I hate to sound like I'm agreeing with Mr. Vestman, because he really has got the wrong end of the pineapple (Computers crash, computers are based on ones and zeros, therefore ones and zeros are not perfect? A fallacy, just to start). But there is an important consideration, especially in copying or mastering CDs to CD-R media. It's not perfect.

This comes back to something that's been talked about here before - the fact that if you take 74 minutes of 44.1KHz 16-bit stereo music, it actually works out to fit in 783,126,000 bytes, or ~746MB (1KB=1024B). So why does the same size CD-R advertise '650MB'? Where is the extra ~100MB? Why have you lost 15% of your recording space?

The answer comes down to the way information on CDs. It's not just linear like a hard disk, because there are all sorts of issues with light phases, interference and timing when you read data optically. You can't simply encode a 1 bit as a rise and a 0 bit as a pit (for example). You have to make sure that if you're encoding a certain number of bits in a row that are the same, that there's some way of telling which bit you're actually currently reading.

This combines with the fact that even the tiniest bit of grease or dust totally and utterly changes the information coming from the disk. So the way the CD Audio format is written is that the data is expanded[1] into a form that errors can be detected and corrected completely inaudibly. That is: the media can detect and correct a certain amount of errors and this is done automatically.

However, no system is perfect and there is always a point at which you can't detect a large enough error (as Hamming showed). There are ways to reduce the effect of these errors, so most of the time you won't hear a thing. But a badly made copy of a CD, or even an original CD that has a lot of surface wear, will start physically sounding different. Given that not all CD-R dye media is the same, that it is more sensitive to the effects of time and wear (e.g. sunlight) than a metal-pressed CD-ROM, and that the faster you write the less impression on the dye you make(so to speak), there will be a point at which a copy can be differentiated from the original by ear alone.

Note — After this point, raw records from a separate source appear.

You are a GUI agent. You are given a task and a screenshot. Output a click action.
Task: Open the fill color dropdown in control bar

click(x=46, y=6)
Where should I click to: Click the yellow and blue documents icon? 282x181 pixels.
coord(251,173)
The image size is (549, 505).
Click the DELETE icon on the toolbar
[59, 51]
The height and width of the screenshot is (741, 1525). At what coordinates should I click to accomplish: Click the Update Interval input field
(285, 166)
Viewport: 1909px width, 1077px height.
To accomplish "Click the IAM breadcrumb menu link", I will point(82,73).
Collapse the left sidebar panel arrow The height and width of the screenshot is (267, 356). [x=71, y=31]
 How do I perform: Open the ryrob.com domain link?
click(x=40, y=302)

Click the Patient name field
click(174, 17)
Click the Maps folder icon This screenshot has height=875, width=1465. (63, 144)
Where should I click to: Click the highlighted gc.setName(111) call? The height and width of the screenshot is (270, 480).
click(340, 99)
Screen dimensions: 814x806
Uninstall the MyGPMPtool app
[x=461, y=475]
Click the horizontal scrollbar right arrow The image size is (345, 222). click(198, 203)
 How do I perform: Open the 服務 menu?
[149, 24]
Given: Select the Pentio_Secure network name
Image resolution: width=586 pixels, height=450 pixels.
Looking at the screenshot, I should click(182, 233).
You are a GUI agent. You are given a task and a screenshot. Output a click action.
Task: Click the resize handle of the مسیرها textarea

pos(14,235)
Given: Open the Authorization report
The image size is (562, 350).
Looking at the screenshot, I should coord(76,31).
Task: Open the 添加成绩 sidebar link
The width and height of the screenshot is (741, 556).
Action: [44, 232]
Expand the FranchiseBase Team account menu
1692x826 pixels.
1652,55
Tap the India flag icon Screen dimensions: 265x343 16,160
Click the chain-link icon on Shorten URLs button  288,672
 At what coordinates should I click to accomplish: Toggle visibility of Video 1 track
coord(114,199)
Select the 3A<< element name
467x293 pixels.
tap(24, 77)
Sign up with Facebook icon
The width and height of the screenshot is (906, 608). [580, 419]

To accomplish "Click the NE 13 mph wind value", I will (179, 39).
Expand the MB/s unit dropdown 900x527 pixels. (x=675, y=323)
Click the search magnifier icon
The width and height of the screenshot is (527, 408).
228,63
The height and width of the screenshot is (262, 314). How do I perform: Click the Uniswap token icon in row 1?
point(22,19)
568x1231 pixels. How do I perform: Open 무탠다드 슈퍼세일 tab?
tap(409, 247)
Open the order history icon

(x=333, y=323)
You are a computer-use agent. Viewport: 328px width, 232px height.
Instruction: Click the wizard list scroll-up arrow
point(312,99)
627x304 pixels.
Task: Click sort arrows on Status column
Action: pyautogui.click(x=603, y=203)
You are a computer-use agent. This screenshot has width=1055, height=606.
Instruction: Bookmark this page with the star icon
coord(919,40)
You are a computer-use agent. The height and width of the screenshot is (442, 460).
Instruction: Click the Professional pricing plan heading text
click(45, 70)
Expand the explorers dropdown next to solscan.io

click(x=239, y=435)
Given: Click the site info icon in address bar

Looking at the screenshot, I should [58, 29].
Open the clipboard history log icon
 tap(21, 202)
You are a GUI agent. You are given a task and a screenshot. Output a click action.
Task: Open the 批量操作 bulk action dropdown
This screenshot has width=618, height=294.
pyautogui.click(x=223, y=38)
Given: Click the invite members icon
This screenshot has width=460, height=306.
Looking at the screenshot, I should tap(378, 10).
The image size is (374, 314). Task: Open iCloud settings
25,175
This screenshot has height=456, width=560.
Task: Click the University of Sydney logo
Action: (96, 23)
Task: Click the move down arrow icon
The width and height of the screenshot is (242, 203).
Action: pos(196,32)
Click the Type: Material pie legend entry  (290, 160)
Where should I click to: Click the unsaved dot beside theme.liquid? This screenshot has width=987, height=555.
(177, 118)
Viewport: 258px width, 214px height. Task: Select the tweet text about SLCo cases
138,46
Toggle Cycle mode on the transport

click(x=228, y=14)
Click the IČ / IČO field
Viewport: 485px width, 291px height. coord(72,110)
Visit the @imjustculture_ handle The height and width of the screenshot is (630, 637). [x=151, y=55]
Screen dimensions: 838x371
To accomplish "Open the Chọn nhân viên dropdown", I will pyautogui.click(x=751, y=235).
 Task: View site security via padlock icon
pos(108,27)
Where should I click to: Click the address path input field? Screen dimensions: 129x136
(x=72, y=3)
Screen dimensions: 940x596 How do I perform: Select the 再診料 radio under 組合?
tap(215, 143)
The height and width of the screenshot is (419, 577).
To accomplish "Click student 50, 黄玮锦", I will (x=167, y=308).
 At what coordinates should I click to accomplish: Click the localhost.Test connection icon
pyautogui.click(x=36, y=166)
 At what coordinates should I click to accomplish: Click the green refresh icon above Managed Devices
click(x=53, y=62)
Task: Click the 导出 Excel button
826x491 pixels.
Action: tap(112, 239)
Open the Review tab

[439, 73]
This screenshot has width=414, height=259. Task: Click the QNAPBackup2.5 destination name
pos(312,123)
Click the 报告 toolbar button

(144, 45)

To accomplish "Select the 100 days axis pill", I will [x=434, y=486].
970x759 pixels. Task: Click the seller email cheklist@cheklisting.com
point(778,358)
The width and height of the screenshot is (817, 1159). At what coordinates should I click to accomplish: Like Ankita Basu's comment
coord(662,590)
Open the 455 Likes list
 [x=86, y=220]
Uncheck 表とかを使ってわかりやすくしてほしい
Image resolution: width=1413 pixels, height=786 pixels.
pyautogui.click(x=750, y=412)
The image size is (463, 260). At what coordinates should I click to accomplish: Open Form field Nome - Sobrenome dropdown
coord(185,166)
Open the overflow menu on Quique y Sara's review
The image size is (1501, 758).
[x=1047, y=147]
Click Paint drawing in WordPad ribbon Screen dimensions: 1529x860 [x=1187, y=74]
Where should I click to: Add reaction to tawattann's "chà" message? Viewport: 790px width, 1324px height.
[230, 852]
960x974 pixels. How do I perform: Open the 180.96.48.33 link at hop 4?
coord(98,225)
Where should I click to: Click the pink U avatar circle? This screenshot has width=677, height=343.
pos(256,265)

But what of DAE, you say? If we've extracted the data from the CD digitally we don't have transcription problems, I hear you cry. And, indeed, this is partly the case. You are more likely to get the same bits off a CD as were on the original master tapes if you use DAE. And, likewise, ExactAudioCopy is better than AudioGrabber which is better than Dodgy Bob's Hi-speed Ripper, because in general the more times you read the source the more likely you are to work out which bits are correct in which copies (but you have to read at least three times in order to know positively. Proof of this is left as an exercise for the reader).

But still you have the problem of writing that information onto a CD-R. The page on Jitter that Tony mentions has a case in point - on really good quality equipment and when you know what you're listening for you can hear the difference between a write at 1x speed, 2x speed and 4x speed. And it's my prediction that all those people who think that 40x speed writers are excellent for writing copies of CDs and software will be laughing on the other side of their faces in two years time as the dye gradually loses its markings and the CDs become more unreadable. Already I'm having problems reading CDs that I wrote at 4x speed over five years ago...

So while Vestman's article is more pseudoscience, mumbo-jumbo and self-justification than anything, there is truth underneath the layer of grime...


[1] The simplest expansion encoding is 0 => 01, 1 => 10. This not only ensures that you never get more than two of the same bit in a row, but also allows one bit of error correction. If you receive the sequence 0101111010, then you can detect that the '11' pair is wrong. Depending on the way the media works you can make an educated guess as to whether this should actually represent a 1 or a 0. There are, of course, much more intelligent ways of encoding than this simple example.